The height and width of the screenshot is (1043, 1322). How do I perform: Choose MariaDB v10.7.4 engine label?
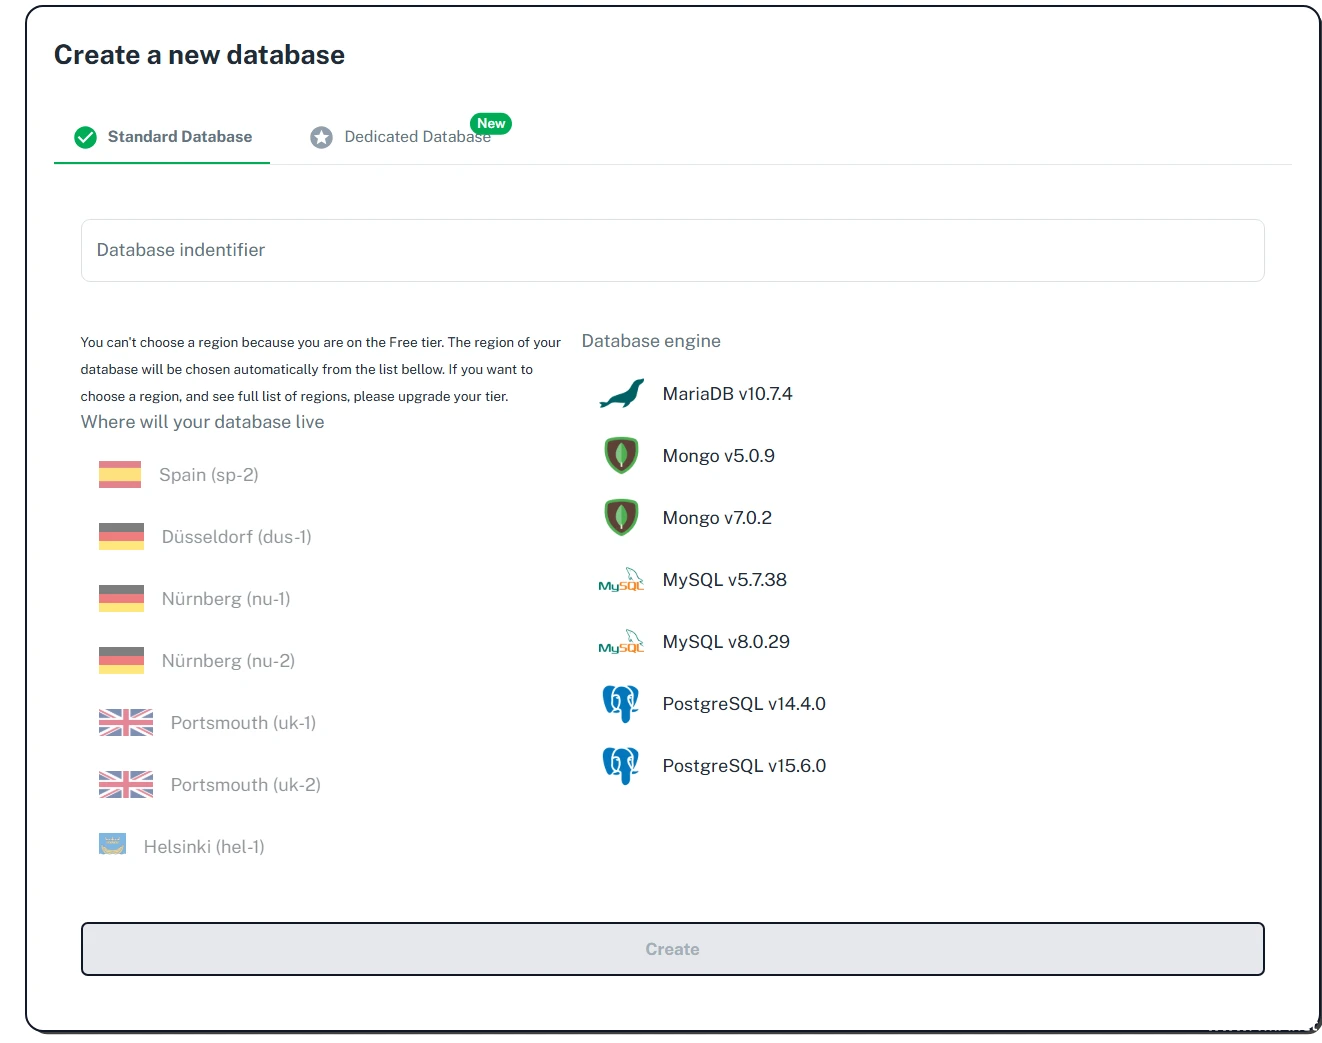pos(727,394)
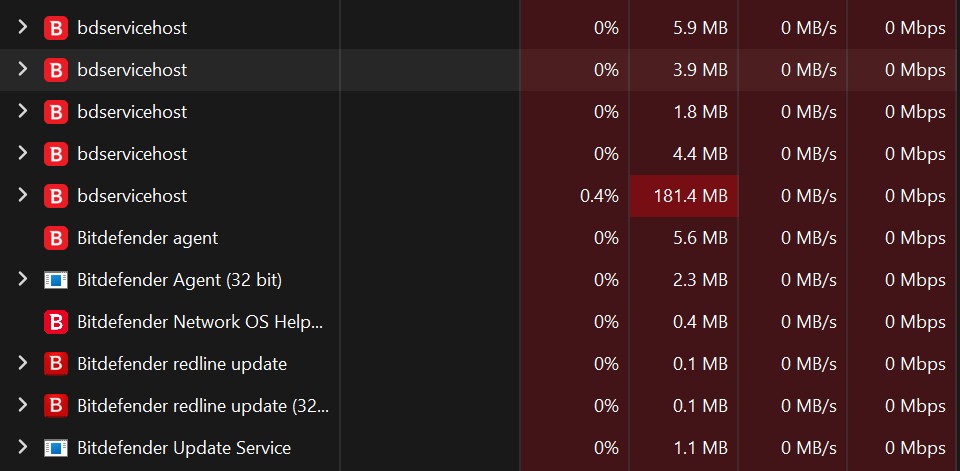
Task: Click the highlighted 181.4 MB memory cell
Action: click(x=684, y=196)
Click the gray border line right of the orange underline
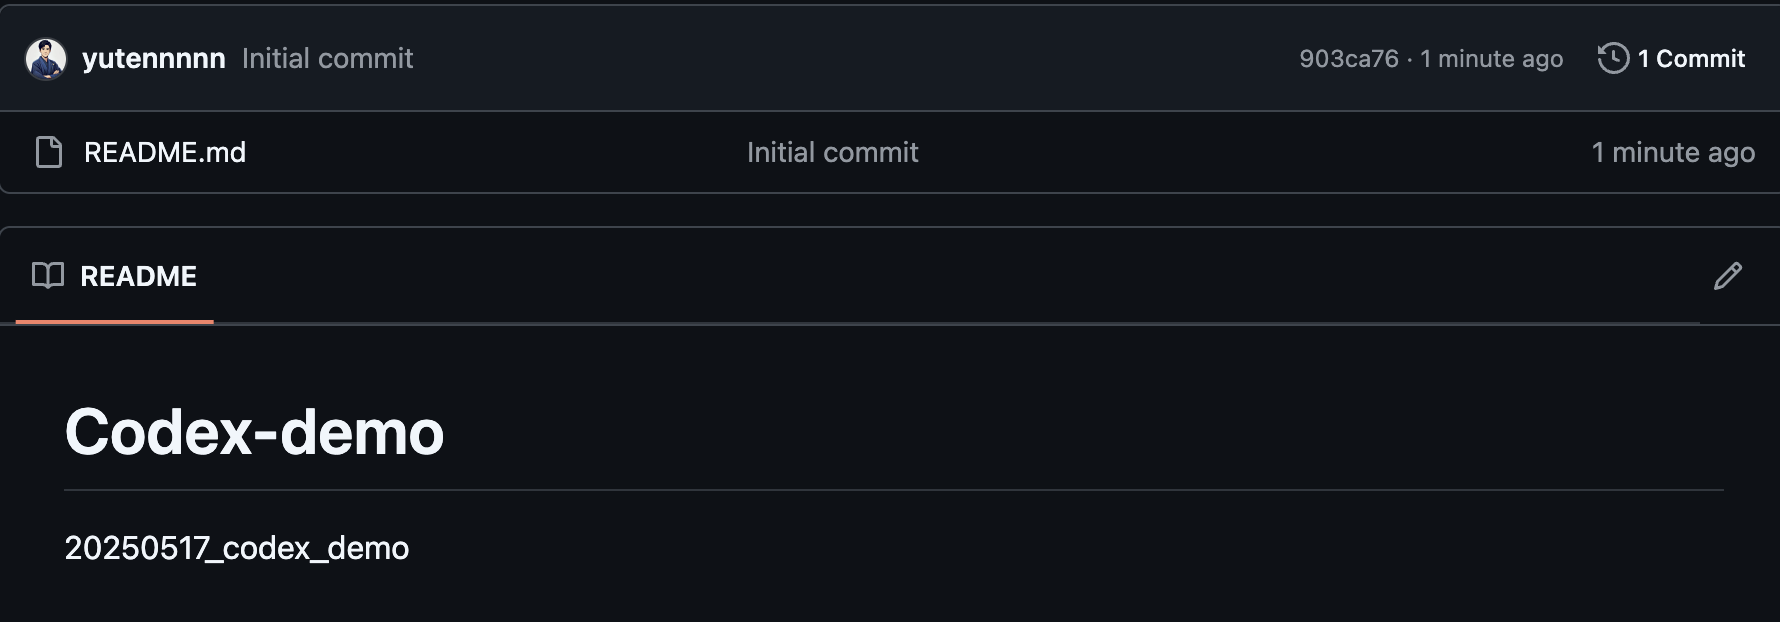 pyautogui.click(x=950, y=324)
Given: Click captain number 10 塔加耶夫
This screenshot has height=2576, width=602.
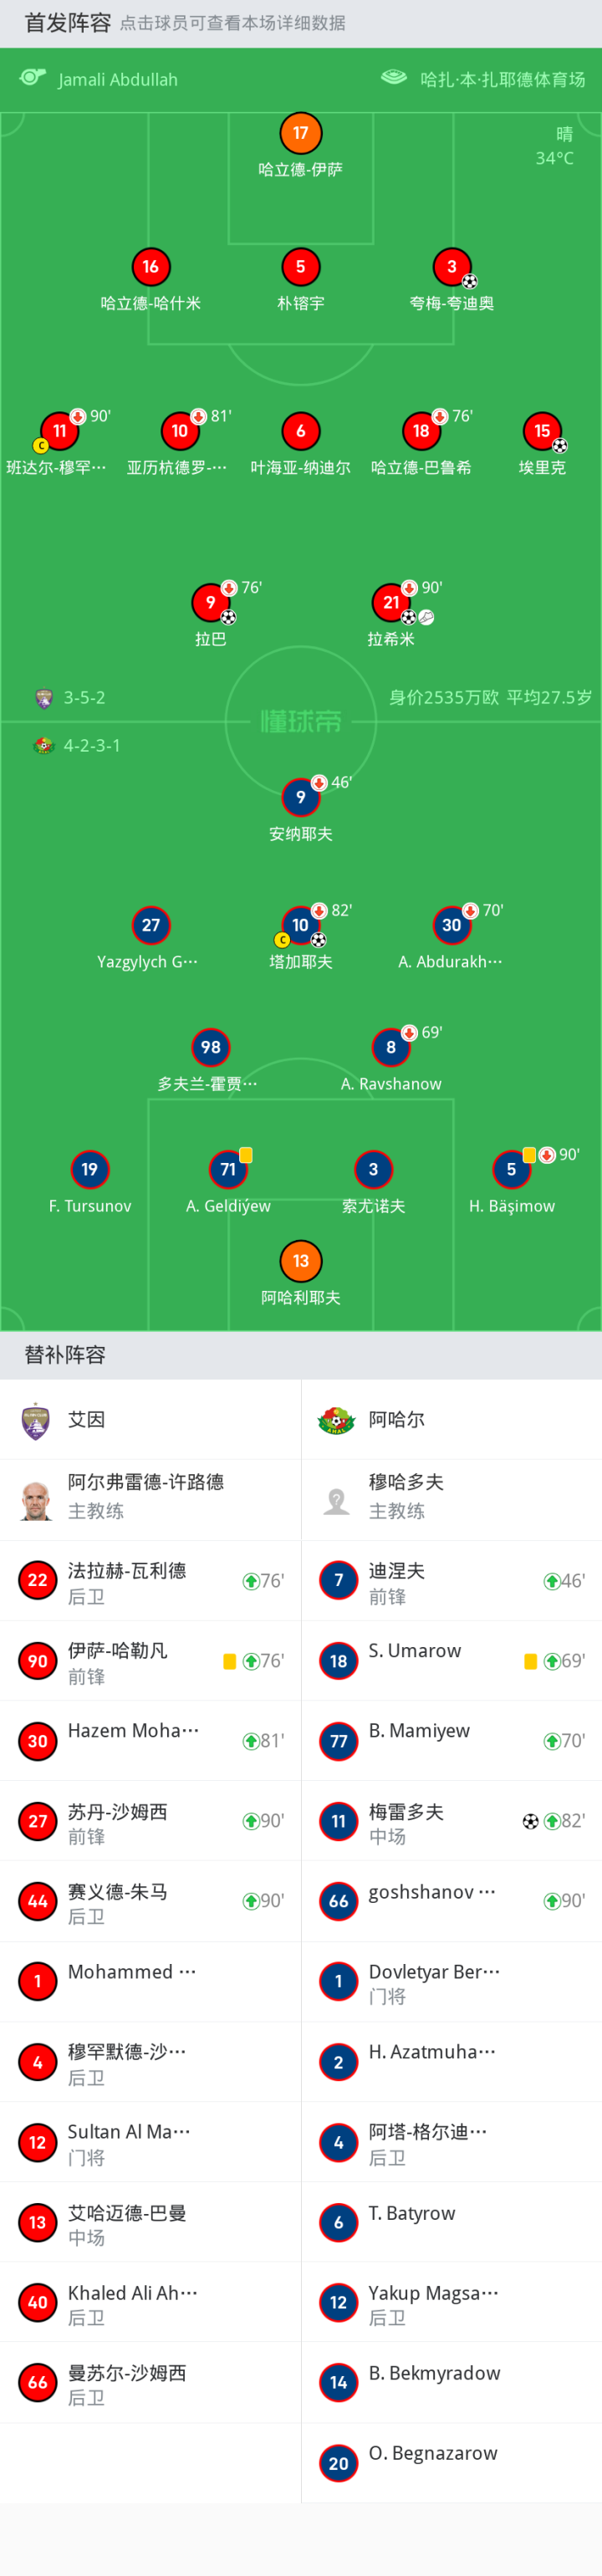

————

### Work instruction
Write out again, exactly, each line from the one with "Click the gray" to the end of the entries. No pictures go in.

### Written answer
Click the gray border line right of the orange underline
 pyautogui.click(x=950, y=324)
Given: Click captain number 10 塔加耶夫
This screenshot has height=2576, width=602.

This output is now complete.